▶ WHAT YOU WILL DO
Below are some records; each one is to be set down again exactly.

▶ Dataset records
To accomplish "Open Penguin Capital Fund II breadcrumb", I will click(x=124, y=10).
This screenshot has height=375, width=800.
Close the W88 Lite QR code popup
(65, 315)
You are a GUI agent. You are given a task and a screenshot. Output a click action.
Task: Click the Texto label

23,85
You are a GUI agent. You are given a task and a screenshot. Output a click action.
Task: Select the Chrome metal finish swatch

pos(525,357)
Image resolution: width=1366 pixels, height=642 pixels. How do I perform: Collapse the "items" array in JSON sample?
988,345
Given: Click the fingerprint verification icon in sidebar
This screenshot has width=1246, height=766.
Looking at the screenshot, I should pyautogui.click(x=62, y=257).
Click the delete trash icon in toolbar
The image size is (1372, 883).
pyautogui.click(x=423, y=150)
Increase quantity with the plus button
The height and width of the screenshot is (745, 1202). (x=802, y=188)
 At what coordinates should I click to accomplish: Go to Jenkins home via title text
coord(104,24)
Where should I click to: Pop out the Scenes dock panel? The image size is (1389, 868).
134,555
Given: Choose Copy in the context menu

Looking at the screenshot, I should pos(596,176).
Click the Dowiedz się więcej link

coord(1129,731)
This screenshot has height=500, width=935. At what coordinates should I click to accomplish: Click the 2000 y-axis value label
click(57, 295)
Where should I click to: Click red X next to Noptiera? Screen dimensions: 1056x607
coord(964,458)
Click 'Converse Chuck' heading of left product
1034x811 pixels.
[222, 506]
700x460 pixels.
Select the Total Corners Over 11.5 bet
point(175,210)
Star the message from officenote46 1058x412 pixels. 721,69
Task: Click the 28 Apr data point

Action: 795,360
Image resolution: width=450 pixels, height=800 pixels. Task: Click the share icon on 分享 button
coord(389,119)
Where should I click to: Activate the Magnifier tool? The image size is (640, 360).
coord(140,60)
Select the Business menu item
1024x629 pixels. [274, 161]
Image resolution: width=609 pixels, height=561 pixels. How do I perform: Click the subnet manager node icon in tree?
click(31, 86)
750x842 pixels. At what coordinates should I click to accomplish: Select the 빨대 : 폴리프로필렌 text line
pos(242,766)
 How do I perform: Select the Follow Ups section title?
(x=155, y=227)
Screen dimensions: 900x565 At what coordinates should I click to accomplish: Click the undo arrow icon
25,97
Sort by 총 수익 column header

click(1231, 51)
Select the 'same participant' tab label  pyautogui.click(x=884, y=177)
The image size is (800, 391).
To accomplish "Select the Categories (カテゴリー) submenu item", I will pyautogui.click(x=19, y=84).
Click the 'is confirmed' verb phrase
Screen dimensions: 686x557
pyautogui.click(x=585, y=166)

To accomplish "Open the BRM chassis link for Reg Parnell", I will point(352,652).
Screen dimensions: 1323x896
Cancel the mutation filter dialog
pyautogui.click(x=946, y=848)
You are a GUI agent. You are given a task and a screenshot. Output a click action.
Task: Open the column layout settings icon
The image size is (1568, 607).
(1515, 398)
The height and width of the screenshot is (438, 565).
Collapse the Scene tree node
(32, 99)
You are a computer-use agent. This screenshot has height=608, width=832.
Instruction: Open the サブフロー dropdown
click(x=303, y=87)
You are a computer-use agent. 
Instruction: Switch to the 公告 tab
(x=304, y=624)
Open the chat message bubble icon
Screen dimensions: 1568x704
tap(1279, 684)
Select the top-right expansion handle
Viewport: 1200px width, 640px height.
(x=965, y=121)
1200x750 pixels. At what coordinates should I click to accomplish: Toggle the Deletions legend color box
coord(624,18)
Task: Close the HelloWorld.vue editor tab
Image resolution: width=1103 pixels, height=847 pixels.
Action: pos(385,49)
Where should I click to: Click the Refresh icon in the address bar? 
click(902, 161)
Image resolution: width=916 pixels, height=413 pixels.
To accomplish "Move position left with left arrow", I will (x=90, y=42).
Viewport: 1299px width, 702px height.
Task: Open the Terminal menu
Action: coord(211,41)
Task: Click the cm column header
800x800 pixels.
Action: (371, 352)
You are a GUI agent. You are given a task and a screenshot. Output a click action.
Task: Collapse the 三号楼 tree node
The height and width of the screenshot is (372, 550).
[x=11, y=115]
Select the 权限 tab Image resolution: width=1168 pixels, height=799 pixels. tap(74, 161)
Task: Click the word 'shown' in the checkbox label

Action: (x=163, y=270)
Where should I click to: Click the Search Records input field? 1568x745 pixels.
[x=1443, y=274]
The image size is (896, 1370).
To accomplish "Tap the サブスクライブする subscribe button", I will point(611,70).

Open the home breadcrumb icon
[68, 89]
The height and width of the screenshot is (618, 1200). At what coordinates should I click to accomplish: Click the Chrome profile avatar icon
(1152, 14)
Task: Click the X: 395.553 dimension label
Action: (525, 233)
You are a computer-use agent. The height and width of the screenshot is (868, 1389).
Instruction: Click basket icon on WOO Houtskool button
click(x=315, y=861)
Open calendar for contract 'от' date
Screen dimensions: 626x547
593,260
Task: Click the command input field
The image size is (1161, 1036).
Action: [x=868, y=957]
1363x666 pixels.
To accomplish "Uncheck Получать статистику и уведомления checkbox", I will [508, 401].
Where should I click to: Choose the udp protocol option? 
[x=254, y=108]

▶ YOUR RESPONSE
To accomplish "Open Penguin Capital Fund II breadcrumb", I will click(x=124, y=10).
This screenshot has height=375, width=800.
Close the W88 Lite QR code popup
(65, 315)
You are a GUI agent. You are given a task and a screenshot. Output a click action.
Task: Click the Texto label

23,85
You are a GUI agent. You are given a task and a screenshot. Output a click action.
Task: Select the Chrome metal finish swatch

pos(525,357)
Image resolution: width=1366 pixels, height=642 pixels. How do I perform: Collapse the "items" array in JSON sample?
988,345
Given: Click the fingerprint verification icon in sidebar
This screenshot has width=1246, height=766.
Looking at the screenshot, I should pyautogui.click(x=62, y=257).
Click the delete trash icon in toolbar
The image size is (1372, 883).
pyautogui.click(x=423, y=150)
Increase quantity with the plus button
The height and width of the screenshot is (745, 1202). (x=802, y=188)
 At what coordinates should I click to accomplish: Go to Jenkins home via title text
coord(104,24)
Where should I click to: Pop out the Scenes dock panel? The image size is (1389, 868).
134,555
Given: Choose Copy in the context menu

Looking at the screenshot, I should pos(596,176).
Click the Dowiedz się więcej link

coord(1129,731)
This screenshot has height=500, width=935. At what coordinates should I click to accomplish: Click the 2000 y-axis value label
click(57, 295)
Where should I click to: Click red X next to Noptiera? Screen dimensions: 1056x607
coord(964,458)
Click 'Converse Chuck' heading of left product
1034x811 pixels.
[222, 506]
700x460 pixels.
Select the Total Corners Over 11.5 bet
point(175,210)
Star the message from officenote46 1058x412 pixels. 721,69
Task: Click the 28 Apr data point

Action: 795,360
Image resolution: width=450 pixels, height=800 pixels. Task: Click the share icon on 分享 button
coord(389,119)
Where should I click to: Activate the Magnifier tool? The image size is (640, 360).
coord(140,60)
Select the Business menu item
1024x629 pixels. [274, 161]
Image resolution: width=609 pixels, height=561 pixels. How do I perform: Click the subnet manager node icon in tree?
click(31, 86)
750x842 pixels. At what coordinates should I click to accomplish: Select the 빨대 : 폴리프로필렌 text line
pos(242,766)
 How do I perform: Select the Follow Ups section title?
(x=155, y=227)
Screen dimensions: 900x565 At what coordinates should I click to accomplish: Click the undo arrow icon
25,97
Sort by 총 수익 column header

click(1231, 51)
Select the 'same participant' tab label  pyautogui.click(x=884, y=177)
The image size is (800, 391).
To accomplish "Select the Categories (カテゴリー) submenu item", I will pyautogui.click(x=19, y=84).
Click the 'is confirmed' verb phrase
Screen dimensions: 686x557
pyautogui.click(x=585, y=166)

To accomplish "Open the BRM chassis link for Reg Parnell", I will point(352,652).
Screen dimensions: 1323x896
Cancel the mutation filter dialog
pyautogui.click(x=946, y=848)
You are a GUI agent. You are given a task and a screenshot. Output a click action.
Task: Open the column layout settings icon
The image size is (1568, 607).
(1515, 398)
The height and width of the screenshot is (438, 565).
Collapse the Scene tree node
(32, 99)
You are a computer-use agent. This screenshot has height=608, width=832.
Instruction: Open the サブフロー dropdown
click(x=303, y=87)
You are a computer-use agent. 
Instruction: Switch to the 公告 tab
(x=304, y=624)
Open the chat message bubble icon
Screen dimensions: 1568x704
tap(1279, 684)
Select the top-right expansion handle
Viewport: 1200px width, 640px height.
(x=965, y=121)
1200x750 pixels. At what coordinates should I click to accomplish: Toggle the Deletions legend color box
coord(624,18)
Task: Close the HelloWorld.vue editor tab
Image resolution: width=1103 pixels, height=847 pixels.
Action: pos(385,49)
Where should I click to: Click the Refresh icon in the address bar? 
click(902, 161)
Image resolution: width=916 pixels, height=413 pixels.
To accomplish "Move position left with left arrow", I will (x=90, y=42).
Viewport: 1299px width, 702px height.
Task: Open the Terminal menu
Action: coord(211,41)
Task: Click the cm column header
800x800 pixels.
Action: (371, 352)
You are a GUI agent. You are given a task and a screenshot. Output a click action.
Task: Collapse the 三号楼 tree node
The height and width of the screenshot is (372, 550).
[x=11, y=115]
Select the 权限 tab Image resolution: width=1168 pixels, height=799 pixels. tap(74, 161)
Task: Click the word 'shown' in the checkbox label

Action: (x=163, y=270)
Where should I click to: Click the Search Records input field? 1568x745 pixels.
[x=1443, y=274]
The image size is (896, 1370).
To accomplish "Tap the サブスクライブする subscribe button", I will point(611,70).

Open the home breadcrumb icon
[68, 89]
The height and width of the screenshot is (618, 1200). At what coordinates should I click to accomplish: Click the Chrome profile avatar icon
(1152, 14)
Task: Click the X: 395.553 dimension label
Action: (525, 233)
You are a computer-use agent. The height and width of the screenshot is (868, 1389).
Instruction: Click basket icon on WOO Houtskool button
click(x=315, y=861)
Open calendar for contract 'от' date
Screen dimensions: 626x547
593,260
Task: Click the command input field
The image size is (1161, 1036).
Action: [x=868, y=957]
1363x666 pixels.
To accomplish "Uncheck Получать статистику и уведомления checkbox", I will [508, 401].
Where should I click to: Choose the udp protocol option? 
[x=254, y=108]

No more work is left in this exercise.